→ TASK OBJECTIVE: Would you work out how many of the lines below hold "computer" and reply with nothing but the number?

→ INFORMATION SUPPLIED:
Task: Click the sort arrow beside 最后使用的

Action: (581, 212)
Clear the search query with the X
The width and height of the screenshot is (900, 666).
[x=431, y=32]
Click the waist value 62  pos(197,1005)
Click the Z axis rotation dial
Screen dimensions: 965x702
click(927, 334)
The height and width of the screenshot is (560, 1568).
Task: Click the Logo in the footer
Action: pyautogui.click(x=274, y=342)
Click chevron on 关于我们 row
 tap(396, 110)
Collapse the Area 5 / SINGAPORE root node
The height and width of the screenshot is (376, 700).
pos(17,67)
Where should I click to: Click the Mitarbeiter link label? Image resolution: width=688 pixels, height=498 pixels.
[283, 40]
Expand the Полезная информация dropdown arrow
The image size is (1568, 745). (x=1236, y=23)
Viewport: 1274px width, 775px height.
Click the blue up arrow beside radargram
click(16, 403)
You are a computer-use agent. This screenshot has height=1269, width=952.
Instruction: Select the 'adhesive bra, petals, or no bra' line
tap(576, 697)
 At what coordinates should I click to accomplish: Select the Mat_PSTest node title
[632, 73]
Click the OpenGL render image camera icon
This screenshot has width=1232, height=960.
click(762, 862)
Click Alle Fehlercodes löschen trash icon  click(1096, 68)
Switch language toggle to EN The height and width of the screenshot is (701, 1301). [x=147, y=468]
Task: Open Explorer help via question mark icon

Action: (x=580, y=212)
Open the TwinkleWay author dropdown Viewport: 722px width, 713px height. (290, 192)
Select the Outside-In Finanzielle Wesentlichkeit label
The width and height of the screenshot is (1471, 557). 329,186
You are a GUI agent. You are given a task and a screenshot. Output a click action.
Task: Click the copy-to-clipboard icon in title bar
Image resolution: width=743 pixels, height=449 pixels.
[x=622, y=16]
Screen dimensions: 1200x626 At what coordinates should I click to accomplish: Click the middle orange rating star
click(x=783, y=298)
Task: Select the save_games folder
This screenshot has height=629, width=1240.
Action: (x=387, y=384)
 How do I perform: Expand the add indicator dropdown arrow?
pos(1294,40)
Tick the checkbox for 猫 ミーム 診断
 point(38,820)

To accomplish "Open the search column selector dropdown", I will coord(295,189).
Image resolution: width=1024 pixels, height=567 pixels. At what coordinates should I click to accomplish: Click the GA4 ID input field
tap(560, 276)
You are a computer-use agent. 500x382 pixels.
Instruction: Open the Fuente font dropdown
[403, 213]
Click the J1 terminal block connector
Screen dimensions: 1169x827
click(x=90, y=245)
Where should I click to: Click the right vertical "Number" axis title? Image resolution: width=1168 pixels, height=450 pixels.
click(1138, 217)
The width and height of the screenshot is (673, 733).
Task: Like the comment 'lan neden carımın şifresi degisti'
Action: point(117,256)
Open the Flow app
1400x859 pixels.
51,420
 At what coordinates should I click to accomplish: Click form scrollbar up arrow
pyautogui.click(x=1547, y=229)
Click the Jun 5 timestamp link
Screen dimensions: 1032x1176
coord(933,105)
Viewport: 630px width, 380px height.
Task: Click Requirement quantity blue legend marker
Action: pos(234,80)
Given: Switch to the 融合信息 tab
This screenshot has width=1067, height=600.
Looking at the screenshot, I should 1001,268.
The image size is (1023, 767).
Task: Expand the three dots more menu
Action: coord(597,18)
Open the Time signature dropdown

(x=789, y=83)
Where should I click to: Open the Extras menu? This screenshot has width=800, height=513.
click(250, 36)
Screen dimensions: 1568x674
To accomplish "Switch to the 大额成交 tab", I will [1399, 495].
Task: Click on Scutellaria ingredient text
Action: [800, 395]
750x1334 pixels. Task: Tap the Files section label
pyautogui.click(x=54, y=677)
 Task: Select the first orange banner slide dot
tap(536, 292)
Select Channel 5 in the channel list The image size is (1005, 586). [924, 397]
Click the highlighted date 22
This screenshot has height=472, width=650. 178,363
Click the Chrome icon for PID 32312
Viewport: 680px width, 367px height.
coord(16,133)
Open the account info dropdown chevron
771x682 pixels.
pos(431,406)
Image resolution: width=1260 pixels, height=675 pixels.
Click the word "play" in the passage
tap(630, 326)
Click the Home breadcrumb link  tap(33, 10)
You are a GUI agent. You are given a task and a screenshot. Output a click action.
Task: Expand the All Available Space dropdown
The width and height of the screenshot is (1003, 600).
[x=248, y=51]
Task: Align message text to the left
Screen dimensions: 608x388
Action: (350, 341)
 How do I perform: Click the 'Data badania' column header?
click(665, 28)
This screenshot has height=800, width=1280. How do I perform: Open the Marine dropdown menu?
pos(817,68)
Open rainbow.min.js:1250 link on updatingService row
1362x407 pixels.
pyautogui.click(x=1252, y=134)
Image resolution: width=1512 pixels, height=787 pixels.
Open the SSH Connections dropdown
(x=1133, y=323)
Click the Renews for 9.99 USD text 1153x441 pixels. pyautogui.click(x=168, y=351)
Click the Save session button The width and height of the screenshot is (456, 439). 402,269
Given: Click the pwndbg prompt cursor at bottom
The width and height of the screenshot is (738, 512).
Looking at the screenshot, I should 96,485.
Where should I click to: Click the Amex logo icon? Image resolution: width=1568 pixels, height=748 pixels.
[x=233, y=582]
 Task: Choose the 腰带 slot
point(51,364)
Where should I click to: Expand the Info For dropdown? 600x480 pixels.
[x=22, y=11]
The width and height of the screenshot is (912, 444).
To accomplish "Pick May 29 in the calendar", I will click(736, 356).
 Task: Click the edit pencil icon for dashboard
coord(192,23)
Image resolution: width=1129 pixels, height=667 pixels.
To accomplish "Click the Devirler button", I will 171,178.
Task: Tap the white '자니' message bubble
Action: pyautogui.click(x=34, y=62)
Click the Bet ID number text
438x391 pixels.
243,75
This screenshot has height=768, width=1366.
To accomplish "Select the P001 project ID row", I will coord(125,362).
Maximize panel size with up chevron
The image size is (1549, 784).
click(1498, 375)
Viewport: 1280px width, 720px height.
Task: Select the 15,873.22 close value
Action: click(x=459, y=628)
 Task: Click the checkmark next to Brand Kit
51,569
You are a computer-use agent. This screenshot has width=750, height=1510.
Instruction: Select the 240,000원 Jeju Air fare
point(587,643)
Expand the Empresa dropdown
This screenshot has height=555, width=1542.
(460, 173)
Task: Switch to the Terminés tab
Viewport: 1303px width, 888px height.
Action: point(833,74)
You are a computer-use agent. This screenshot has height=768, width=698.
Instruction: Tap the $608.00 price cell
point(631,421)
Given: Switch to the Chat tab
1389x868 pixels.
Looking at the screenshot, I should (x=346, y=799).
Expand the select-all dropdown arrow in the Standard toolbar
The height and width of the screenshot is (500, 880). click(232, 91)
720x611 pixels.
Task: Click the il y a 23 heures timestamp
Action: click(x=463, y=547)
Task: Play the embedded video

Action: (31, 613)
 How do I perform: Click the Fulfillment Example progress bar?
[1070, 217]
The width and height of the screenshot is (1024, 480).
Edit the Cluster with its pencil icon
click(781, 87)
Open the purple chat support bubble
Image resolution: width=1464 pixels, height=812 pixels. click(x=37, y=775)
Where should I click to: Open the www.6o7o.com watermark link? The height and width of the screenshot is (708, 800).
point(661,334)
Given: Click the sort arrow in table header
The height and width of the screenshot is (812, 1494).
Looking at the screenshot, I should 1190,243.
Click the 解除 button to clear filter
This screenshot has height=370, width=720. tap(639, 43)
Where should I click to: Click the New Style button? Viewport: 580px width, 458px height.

→ EXPECTED ANSWER: 4